Taking the line with "Viewport: 612px width, 365px height." as the first and the line with "Task: Open the orders list icon in bottom bar" as the last, set down exactly every line in that range from the entries below, and no more.

(Stored items)

____

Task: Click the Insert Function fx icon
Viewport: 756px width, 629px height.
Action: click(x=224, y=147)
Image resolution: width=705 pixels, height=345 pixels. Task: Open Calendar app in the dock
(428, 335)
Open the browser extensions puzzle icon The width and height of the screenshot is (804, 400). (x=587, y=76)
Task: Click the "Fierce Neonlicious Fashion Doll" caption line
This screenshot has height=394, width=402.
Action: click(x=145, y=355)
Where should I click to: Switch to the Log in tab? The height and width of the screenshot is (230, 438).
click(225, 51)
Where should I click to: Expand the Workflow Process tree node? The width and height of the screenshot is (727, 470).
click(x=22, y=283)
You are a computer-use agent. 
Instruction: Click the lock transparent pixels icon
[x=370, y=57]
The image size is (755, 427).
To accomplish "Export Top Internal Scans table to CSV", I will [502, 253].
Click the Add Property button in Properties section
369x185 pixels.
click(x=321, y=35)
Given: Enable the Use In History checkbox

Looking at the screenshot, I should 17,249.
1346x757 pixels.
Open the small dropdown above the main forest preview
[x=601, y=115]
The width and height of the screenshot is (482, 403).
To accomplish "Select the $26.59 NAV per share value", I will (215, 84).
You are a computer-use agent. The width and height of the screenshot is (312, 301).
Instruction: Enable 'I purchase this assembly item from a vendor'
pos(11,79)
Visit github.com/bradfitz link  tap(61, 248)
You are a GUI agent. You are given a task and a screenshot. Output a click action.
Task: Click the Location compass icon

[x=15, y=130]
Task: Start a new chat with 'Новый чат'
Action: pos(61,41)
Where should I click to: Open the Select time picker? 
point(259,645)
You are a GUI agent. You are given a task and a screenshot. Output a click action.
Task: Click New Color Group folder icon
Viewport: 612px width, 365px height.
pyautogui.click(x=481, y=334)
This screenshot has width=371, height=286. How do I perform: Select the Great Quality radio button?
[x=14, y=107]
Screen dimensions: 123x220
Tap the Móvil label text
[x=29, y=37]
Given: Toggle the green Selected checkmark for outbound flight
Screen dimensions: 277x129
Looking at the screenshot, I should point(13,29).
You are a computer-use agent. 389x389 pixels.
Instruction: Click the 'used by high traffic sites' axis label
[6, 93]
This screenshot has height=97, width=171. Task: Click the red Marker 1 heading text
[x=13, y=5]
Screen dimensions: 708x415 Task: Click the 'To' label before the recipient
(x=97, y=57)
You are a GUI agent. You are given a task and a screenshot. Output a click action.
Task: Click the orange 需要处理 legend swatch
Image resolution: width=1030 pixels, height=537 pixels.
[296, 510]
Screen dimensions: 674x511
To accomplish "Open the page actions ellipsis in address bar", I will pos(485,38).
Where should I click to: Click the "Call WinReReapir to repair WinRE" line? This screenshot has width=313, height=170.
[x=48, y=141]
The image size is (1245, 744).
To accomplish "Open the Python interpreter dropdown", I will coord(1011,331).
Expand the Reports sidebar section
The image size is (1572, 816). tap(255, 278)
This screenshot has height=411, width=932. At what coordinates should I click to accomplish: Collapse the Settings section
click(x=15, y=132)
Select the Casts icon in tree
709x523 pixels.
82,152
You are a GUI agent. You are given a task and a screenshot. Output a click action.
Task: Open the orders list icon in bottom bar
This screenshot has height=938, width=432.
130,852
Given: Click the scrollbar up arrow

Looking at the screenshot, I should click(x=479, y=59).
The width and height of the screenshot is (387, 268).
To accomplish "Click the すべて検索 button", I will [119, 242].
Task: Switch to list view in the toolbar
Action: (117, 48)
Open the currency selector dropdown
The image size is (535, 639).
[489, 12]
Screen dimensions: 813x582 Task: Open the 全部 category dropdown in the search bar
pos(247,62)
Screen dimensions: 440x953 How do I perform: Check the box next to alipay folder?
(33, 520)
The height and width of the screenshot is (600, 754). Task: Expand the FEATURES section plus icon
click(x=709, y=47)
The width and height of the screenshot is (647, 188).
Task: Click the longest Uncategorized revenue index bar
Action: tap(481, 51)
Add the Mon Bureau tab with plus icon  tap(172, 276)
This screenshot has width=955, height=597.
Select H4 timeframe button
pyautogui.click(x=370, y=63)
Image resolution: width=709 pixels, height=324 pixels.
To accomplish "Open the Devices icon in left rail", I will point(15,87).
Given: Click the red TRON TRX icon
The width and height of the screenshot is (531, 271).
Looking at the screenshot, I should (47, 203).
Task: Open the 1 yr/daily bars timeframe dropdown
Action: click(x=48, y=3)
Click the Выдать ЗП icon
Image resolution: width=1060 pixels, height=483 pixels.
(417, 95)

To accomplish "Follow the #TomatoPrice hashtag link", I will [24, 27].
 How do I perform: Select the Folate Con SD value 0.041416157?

____

Output of the task:
Viewport: 612px width, 365px height.
pyautogui.click(x=481, y=334)
This screenshot has width=371, height=286. How do I perform: Select the Great Quality radio button?
[x=14, y=107]
Screen dimensions: 123x220
Tap the Móvil label text
[x=29, y=37]
Given: Toggle the green Selected checkmark for outbound flight
Screen dimensions: 277x129
Looking at the screenshot, I should point(13,29).
You are a computer-use agent. 389x389 pixels.
Instruction: Click the 'used by high traffic sites' axis label
[6, 93]
This screenshot has height=97, width=171. Task: Click the red Marker 1 heading text
[x=13, y=5]
Screen dimensions: 708x415 Task: Click the 'To' label before the recipient
(x=97, y=57)
You are a GUI agent. You are given a task and a screenshot. Output a click action.
Task: Click the orange 需要处理 legend swatch
Image resolution: width=1030 pixels, height=537 pixels.
[296, 510]
Screen dimensions: 674x511
To accomplish "Open the page actions ellipsis in address bar", I will pos(485,38).
Where should I click to: Click the "Call WinReReapir to repair WinRE" line? This screenshot has width=313, height=170.
[x=48, y=141]
The image size is (1245, 744).
To accomplish "Open the Python interpreter dropdown", I will coord(1011,331).
Expand the Reports sidebar section
The image size is (1572, 816). tap(255, 278)
This screenshot has height=411, width=932. At what coordinates should I click to accomplish: Collapse the Settings section
click(x=15, y=132)
Select the Casts icon in tree
709x523 pixels.
82,152
You are a GUI agent. You are given a task and a screenshot. Output a click action.
Task: Open the orders list icon in bottom bar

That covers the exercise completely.